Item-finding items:
+===+

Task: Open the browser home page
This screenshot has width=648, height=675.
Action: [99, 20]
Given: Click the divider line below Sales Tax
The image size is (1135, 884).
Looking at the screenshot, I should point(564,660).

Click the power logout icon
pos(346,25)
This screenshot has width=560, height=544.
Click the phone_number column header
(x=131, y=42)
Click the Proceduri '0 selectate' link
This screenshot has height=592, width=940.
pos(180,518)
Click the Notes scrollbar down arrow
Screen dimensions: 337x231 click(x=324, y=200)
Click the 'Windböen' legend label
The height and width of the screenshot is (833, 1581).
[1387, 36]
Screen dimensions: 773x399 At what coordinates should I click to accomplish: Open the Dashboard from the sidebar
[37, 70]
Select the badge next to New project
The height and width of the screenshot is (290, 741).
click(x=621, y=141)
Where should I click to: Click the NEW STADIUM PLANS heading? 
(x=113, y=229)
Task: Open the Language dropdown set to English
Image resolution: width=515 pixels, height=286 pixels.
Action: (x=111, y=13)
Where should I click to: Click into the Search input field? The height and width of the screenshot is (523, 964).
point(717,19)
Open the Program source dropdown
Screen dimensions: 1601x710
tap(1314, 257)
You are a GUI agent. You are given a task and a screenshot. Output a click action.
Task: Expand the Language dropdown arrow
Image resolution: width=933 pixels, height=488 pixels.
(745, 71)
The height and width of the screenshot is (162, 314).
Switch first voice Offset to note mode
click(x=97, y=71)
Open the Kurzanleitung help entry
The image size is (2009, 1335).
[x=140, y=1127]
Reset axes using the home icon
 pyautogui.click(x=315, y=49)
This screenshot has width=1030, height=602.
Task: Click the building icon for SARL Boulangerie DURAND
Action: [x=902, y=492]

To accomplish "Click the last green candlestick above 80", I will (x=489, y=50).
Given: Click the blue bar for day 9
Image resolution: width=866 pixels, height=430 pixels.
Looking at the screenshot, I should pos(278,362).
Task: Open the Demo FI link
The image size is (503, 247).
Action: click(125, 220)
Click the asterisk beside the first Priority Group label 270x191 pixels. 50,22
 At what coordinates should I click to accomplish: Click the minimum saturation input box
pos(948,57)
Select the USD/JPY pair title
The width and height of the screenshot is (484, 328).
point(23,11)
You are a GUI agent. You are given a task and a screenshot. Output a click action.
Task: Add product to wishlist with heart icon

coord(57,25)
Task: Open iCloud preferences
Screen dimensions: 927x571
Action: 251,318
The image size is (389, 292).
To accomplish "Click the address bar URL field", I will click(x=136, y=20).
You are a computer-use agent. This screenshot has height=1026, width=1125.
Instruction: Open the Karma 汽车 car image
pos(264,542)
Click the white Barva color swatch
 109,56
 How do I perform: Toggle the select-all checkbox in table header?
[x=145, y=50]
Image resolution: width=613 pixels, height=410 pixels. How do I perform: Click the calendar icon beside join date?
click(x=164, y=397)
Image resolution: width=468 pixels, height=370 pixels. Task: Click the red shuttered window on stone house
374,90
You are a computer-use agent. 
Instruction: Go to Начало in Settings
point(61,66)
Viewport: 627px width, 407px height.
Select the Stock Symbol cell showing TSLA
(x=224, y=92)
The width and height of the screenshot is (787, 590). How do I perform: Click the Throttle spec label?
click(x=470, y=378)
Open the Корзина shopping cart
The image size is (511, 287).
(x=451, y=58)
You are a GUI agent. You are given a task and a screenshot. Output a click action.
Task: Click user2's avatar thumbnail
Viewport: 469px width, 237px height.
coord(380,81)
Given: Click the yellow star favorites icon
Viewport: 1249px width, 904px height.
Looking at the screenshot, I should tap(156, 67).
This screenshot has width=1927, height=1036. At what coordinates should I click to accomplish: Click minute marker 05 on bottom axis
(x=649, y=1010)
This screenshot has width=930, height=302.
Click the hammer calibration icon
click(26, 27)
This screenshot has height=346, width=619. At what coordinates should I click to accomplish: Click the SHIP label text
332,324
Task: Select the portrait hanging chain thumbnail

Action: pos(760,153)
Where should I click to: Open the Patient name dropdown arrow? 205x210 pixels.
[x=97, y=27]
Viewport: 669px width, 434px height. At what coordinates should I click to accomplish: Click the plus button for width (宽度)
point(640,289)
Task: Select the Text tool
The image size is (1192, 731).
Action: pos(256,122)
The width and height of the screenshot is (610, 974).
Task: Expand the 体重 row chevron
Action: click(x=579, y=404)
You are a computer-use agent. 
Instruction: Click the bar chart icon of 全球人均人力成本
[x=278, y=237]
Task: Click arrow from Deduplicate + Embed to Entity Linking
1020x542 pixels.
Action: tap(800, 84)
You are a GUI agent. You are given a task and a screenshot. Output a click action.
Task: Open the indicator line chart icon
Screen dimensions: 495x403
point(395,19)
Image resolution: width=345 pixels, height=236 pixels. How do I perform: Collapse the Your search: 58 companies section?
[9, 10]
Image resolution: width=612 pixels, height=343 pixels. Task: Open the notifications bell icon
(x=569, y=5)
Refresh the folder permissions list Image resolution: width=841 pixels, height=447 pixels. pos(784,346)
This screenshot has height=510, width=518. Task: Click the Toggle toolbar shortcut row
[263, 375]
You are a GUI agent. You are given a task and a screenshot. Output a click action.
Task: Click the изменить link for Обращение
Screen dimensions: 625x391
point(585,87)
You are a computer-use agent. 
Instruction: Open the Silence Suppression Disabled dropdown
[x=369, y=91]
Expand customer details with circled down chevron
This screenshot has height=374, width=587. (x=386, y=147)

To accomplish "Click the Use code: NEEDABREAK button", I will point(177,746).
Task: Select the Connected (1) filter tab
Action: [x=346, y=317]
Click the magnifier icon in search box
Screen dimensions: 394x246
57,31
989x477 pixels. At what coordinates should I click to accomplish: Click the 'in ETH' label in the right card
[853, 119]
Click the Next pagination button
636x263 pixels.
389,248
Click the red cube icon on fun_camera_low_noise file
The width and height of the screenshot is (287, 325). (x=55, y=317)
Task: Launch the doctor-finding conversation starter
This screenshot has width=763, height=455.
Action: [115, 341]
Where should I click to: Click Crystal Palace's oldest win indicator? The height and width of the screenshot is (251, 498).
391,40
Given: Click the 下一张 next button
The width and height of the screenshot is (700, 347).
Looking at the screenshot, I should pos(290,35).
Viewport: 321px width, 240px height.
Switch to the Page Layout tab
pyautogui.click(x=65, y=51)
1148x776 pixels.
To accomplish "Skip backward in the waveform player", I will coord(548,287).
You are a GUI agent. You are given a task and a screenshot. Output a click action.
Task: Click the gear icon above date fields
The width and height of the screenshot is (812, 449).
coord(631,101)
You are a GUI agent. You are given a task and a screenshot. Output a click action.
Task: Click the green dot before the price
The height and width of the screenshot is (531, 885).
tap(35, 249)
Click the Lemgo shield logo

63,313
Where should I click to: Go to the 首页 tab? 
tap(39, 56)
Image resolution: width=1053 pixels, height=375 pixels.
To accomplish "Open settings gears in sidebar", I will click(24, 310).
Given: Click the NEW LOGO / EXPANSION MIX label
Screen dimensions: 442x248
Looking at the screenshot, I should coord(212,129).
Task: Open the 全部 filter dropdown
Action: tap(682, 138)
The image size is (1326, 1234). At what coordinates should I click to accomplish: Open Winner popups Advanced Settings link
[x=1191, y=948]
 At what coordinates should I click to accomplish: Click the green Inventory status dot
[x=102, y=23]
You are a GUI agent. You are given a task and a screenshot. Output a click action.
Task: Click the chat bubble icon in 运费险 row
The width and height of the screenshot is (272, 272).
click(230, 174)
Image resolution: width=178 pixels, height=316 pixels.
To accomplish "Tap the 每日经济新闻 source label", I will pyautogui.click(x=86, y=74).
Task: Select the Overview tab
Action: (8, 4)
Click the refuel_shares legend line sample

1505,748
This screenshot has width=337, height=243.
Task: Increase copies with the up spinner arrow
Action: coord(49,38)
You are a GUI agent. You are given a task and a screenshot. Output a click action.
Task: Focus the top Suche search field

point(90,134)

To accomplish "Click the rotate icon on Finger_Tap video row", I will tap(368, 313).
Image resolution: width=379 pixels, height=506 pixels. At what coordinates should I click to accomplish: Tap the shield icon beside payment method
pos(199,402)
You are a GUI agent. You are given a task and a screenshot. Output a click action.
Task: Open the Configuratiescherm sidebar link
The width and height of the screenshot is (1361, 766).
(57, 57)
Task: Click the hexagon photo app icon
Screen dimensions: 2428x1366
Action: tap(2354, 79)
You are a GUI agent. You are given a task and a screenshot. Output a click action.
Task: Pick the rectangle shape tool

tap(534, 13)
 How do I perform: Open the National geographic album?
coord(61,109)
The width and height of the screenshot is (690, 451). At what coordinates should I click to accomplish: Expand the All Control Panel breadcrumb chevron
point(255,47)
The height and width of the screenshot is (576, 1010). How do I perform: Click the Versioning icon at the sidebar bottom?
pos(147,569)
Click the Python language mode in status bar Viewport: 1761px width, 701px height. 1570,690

+===+

Aim of the exercise -> Can you edit the items between the lines holding "Task: Select the portrait" and "Action: click(x=579, y=404)", inclusive, so that "Text tool" becomes "Brush tool" and everything else stays the same?

Complete response ->
Task: Select the portrait hanging chain thumbnail

Action: pos(760,153)
Where should I click to: Open the Patient name dropdown arrow? 205x210 pixels.
[x=97, y=27]
Viewport: 669px width, 434px height. At what coordinates should I click to accomplish: Click the plus button for width (宽度)
point(640,289)
Task: Select the Brush tool
The image size is (1192, 731).
Action: pos(256,122)
The width and height of the screenshot is (610, 974).
Task: Expand the 体重 row chevron
Action: click(x=579, y=404)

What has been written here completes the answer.